---- DOCUMENT EXCERPT

Review: Green Lantern Blu-ray

Green Lantern Blu-ray STUDIO: Warner | DIRECTOR: Martin Campbell | CAST: Ryan Reynolds, Blake Lively, Peter Sarsgaard, Mark Strong, Angela Bassett, Tim Robbins
RELEASE DATE: 10/14/2011 | PRICE: DVD $27.87,  Blu-ray/DVD combo $35.99, Blu-ray 3D $44.95
BONUSES: picture-in-picture commentary, eight featurettes, storyboards, more
SPECS: PG-13/NR | 114 min./123 min. | Action science-fiction | 2.40:1 widescreen | DTS Master Audio 5.1/Dolby Digital 5.1 | English, Spanish and French subtitles

RATINGS (out of 5 dishes): Movie | Audio  | Video  | Overall

Green Lantern is the weakest of the four big-budget comicbook superhero movies released in the summer of 2011.

Thor had an impressive feeling of grandeur (if a bit overcooked), Captain America had an unabashedly patriotic retro appeal and X-Men: First Class delivered an enjoyable dose of youth and energy. But Green Lantern, well, while it may fulfill its requirements as an origin movie and a possible kick-off to a franchise, it’s simply not fun or memorable or … alive.

--------

● TASK 1:
Answer these from the Green Lantern review:
(a) Who directed the film?
(b) What price is listed for the Blu-ray 3D edition?
(c) Which movie is said to have an unabashedly patriotic retro appeal?
● TASK 2: Retype the stretch of the Green Lantern review from "Green Lantern Blu-ray STUDIO: Warner" through "summer of 2011.".
Use only the Green Lantern review to respond.

---- PROVIDED RECORDS

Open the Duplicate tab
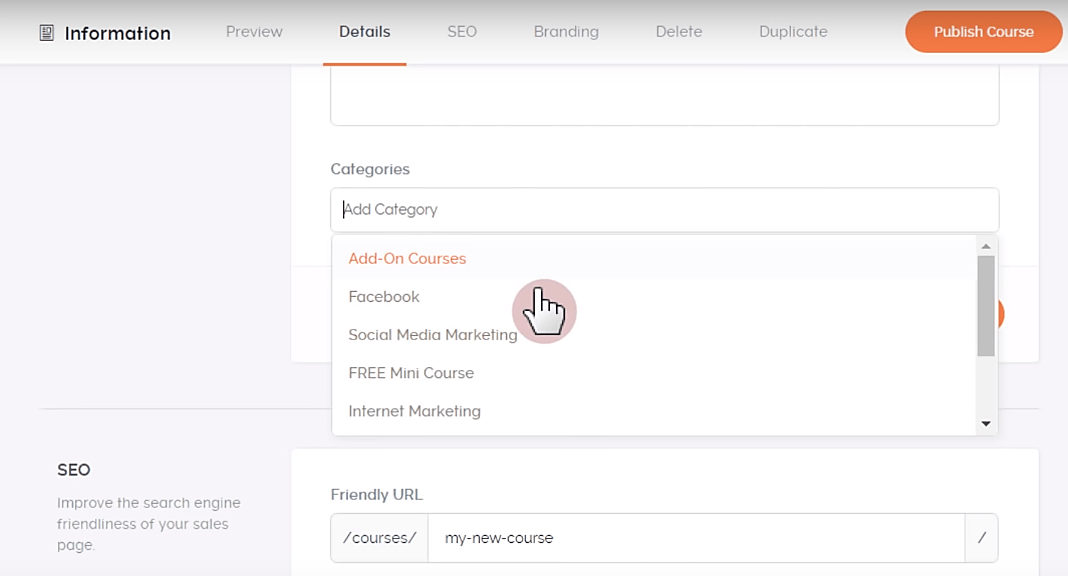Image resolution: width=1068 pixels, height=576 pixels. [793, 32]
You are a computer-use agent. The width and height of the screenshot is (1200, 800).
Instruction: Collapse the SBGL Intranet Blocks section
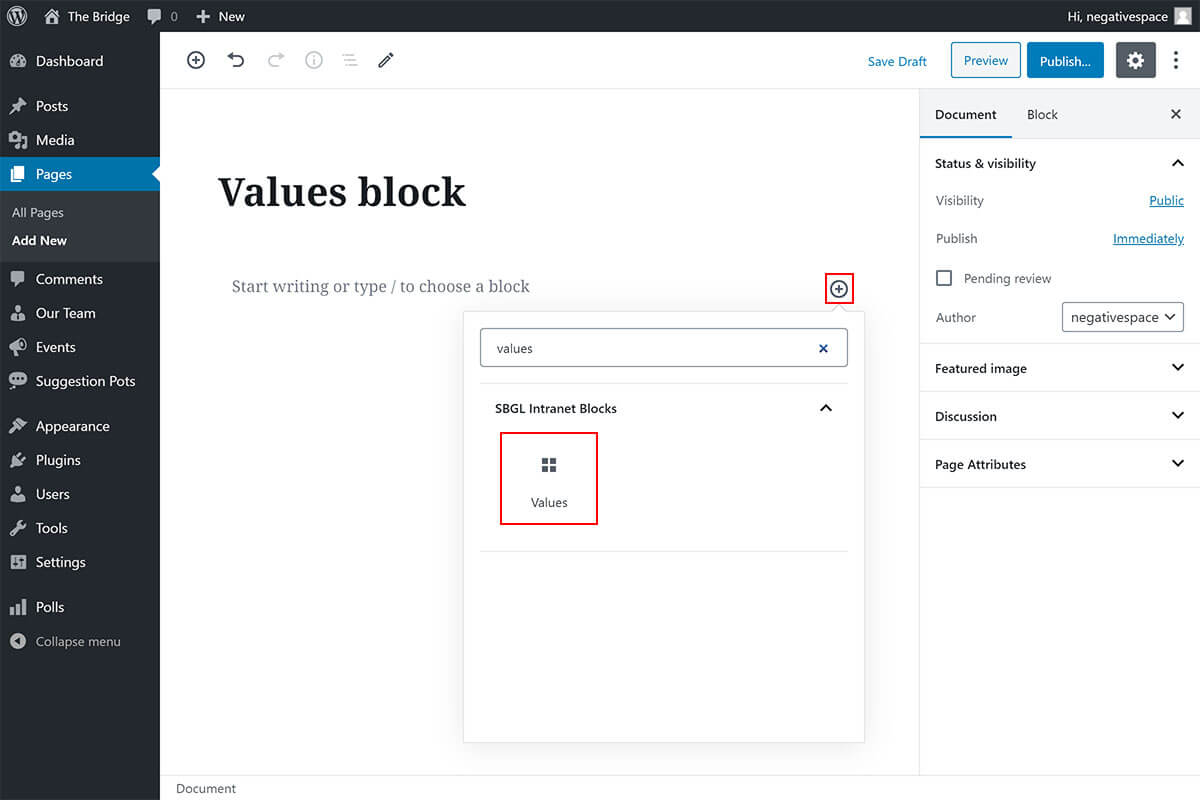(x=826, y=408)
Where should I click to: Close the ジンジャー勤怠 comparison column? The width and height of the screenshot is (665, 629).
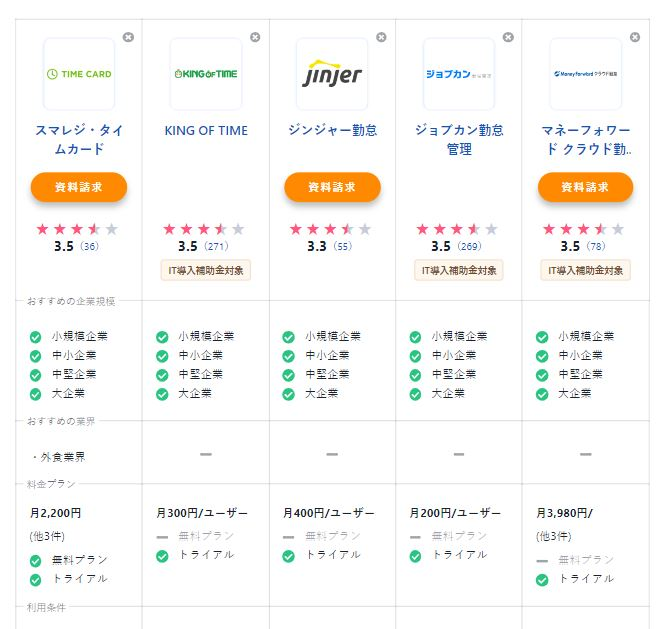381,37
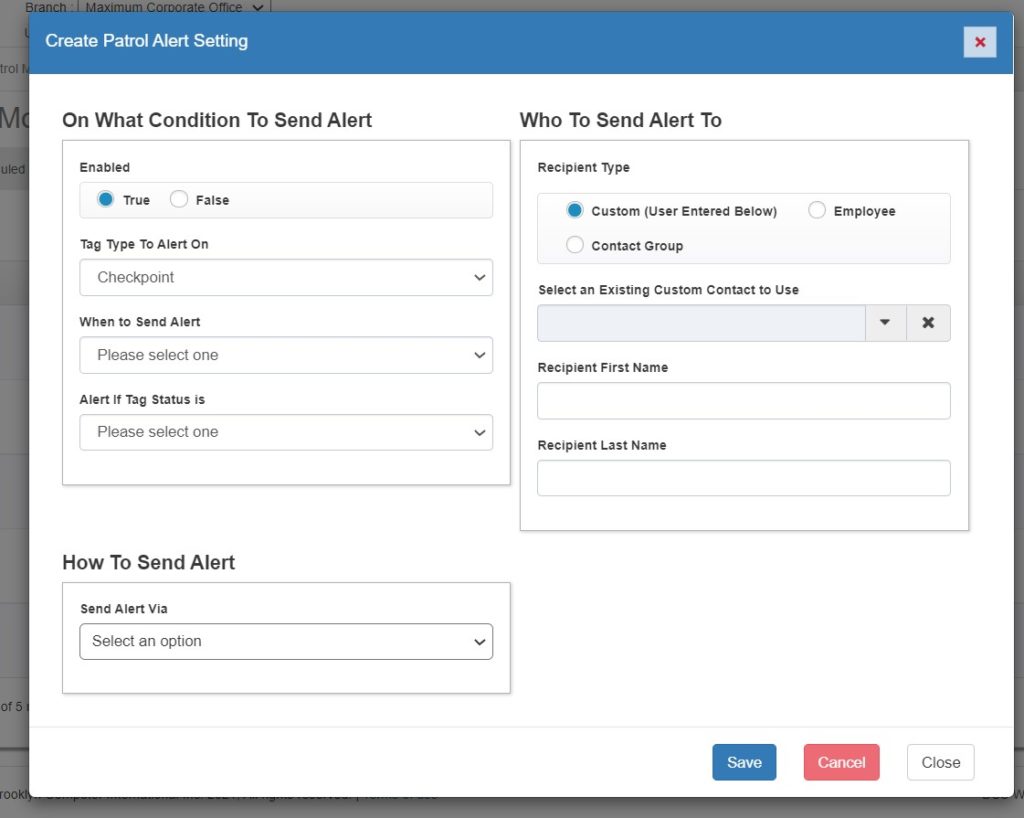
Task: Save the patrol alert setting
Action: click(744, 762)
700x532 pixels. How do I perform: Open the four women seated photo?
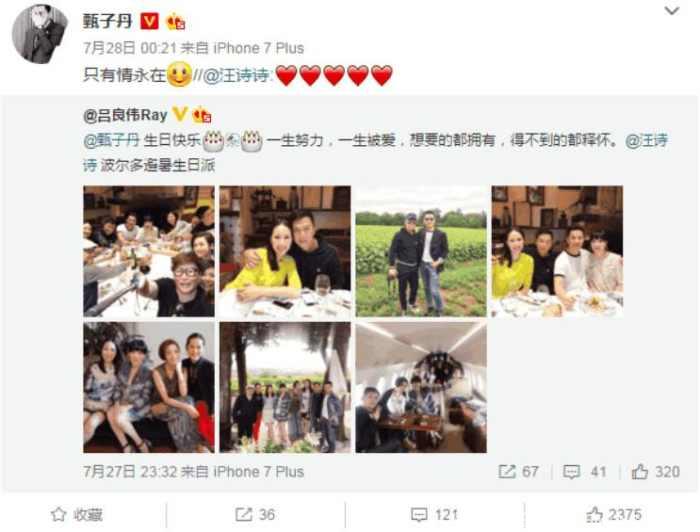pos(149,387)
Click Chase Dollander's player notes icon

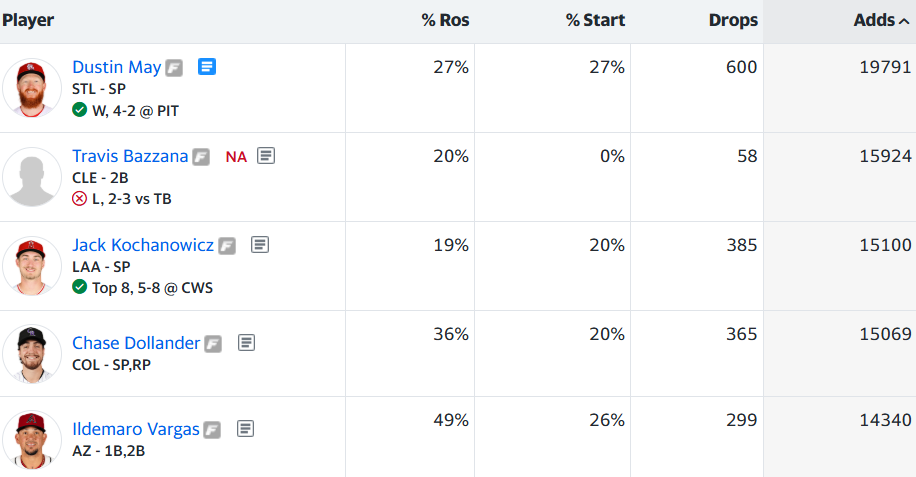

--------

● TASK ANSWER 1:
(a) Martin Campbell
(b) $44.95
(c) Captain America

● TASK ANSWER 2:
Green Lantern Blu-ray STUDIO: Warner | DIRECTOR: Martin Campbell | CAST: Ryan Reynolds, Blake Lively, Peter Sarsgaard, Mark Strong, Angela Bassett, Tim Robbins
RELEASE DATE: 10/14/2011 | PRICE: DVD $27.87,  Blu-ray/DVD combo $35.99, Blu-ray 3D $44.95
BONUSES: picture-in-picture commentary, eight featurettes, storyboards, more
SPECS: PG-13/NR | 114 min./123 min. | Action science-fiction | 2.40:1 widescreen | DTS Master Audio 5.1/Dolby Digital 5.1 | English, Spanish and French subtitles

RATINGS (out of 5 dishes): Movie | Audio  | Video  | Overall

Green Lantern is the weakest of the four big-budget comicbook superhero movies released in the summer of 2011.